The rare double dissent, the first of its kind in years, left Chair Jerome Powell doing what he does best: smiling tightly in a purple tie while explaining that reasonable people can, in fact, disagree about whether the economy is careening toward recession or merely taking a leisurely victory lap.
Powell himself called the decision “a close call” and admitted he could “can make a case for either side,” which is central-banker speak for “I aged ten years in that room.”
The immediate impact on markets was predictably calm—stocks yawned, bonds shrugged—because traders have seen this movie before. The longer-term impact, however, could be spicy.
With Powell’s term ending in May 2026 and President Trump reportedly ready to name a successor before the eggnog goes on sale, the next Fed chair will inherit a committee that currently agrees on exactly one thing: they all like free lunch in the boardroom.
Details from the meeting summary paint a committee that reads the same data and somehow sees two different movies. The hawkish dissenter apparently believes inflation is still lurking in the shadows like a horror villain who refuses to die. The dovish dissenter, meanwhile, seems convinced the economy is one disappointing payroll report away from needing smelling salts.

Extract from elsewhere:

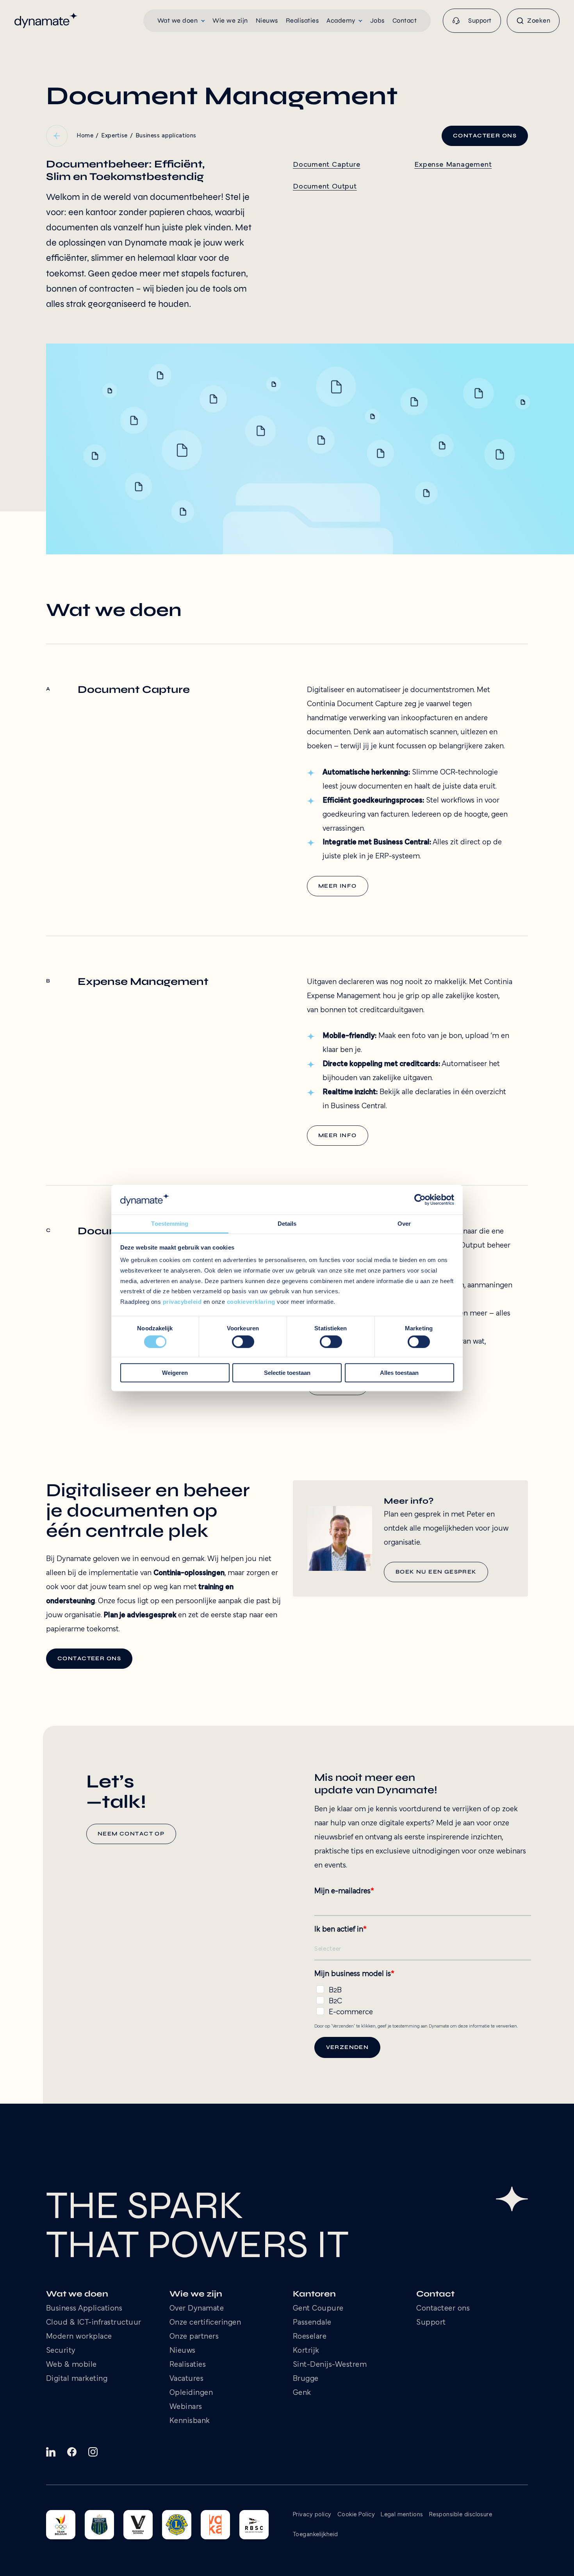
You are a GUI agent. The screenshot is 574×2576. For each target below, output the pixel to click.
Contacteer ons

Analysts noted the dot plot—the Fed’s anonymous forecast of future rates—now spans a comically wide range, the biggest dispersion in years. Translation: some officials think we’ll be cutting rates into 2025 like it’s a Black Friday sale, while others are ready to slam on the brakes before the turkey is even carved.
Bankrate’s Stephen Kates summed it up neatly: entering 2026 with new leadership atop an already divided committee is like changing pilots mid-flight during turbulence—technically doable, but nobody’s fighting for the window seat.
Powell insisted the dissents reflect “respectful differences of opinion.” Observers translated that as “please don’t make me mediate this for the next five meetings.”
Three policy meetings remain on Powell’s calendar before his term expires. Treasury Secretary Scott Bessent suggested Trump could announce the nominee before Christmas, giving markets an early holiday gift wrapped in uncertainty.
The next chair— whoever survives the Senate confirmation process—will wield outsized influence precisely because consensus has gone missing along with everyone’s holiday cheer. When the committee is this split, the person in the middle seat gets to decide whether the plane climbs, dives, or simply circles the airport arguing about the playlist.
Markets, for now, are pricing in one or two more cuts in 2025. But with the same confidence they predict tomorrow’s weather: mostly right, occasionally soaked.